-------- Dataset records

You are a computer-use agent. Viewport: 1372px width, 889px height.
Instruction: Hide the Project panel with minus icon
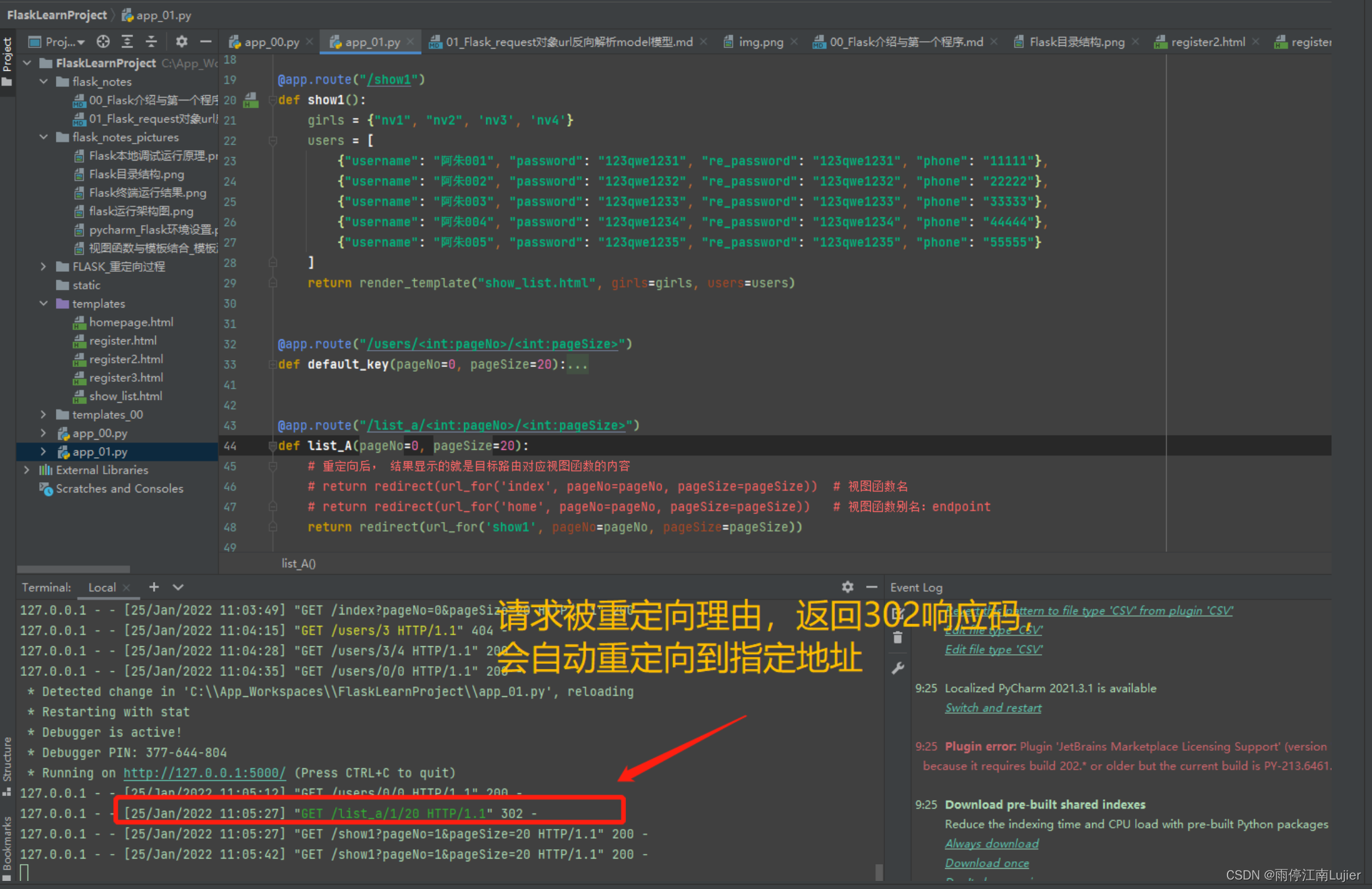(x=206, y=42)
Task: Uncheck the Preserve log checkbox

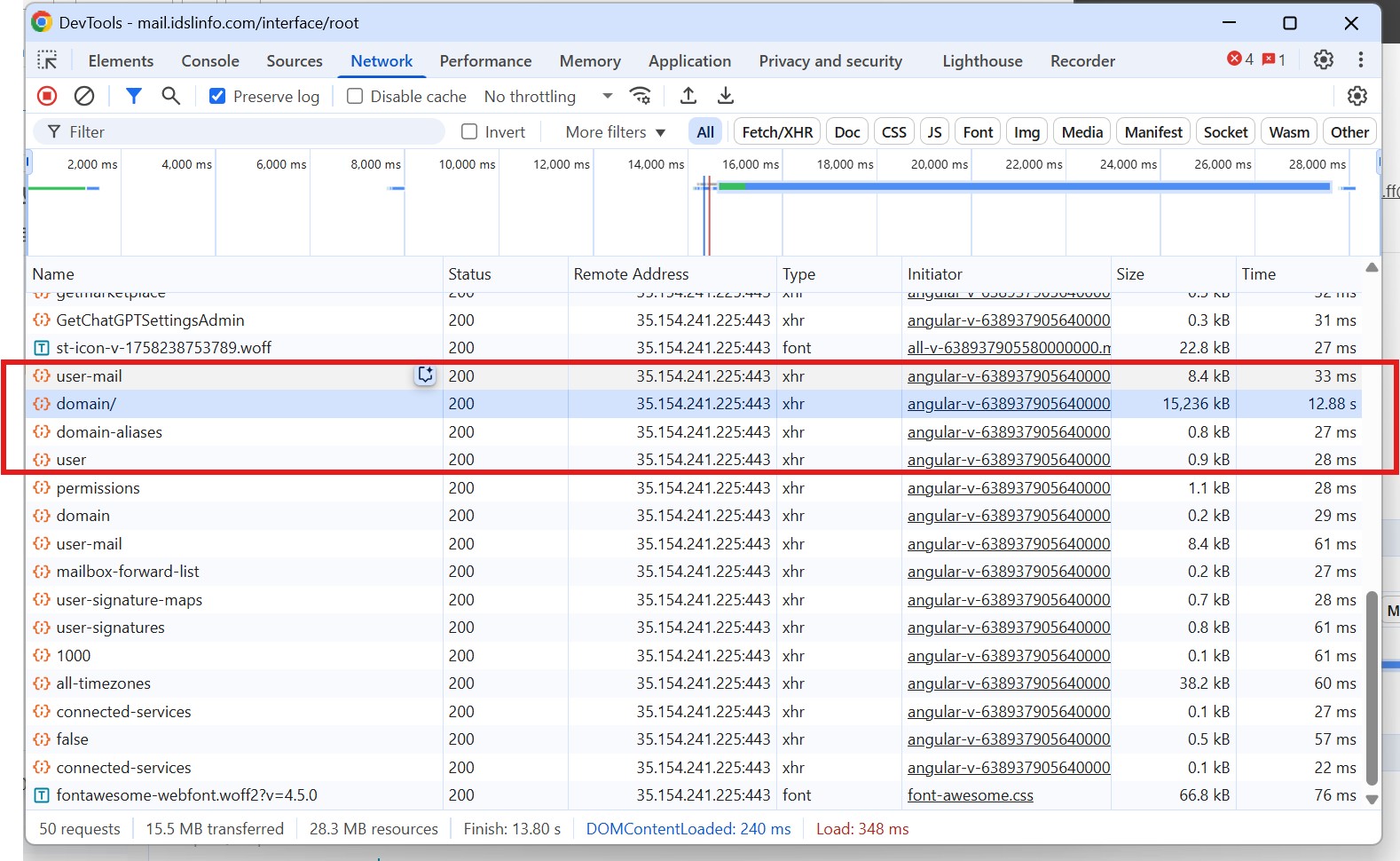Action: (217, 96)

----------------

What the task requires: Please find each line in the records that contains the string "panel" and copy it. Case counts.

Answer to the task:
Instruction: Hide the Project panel with minus icon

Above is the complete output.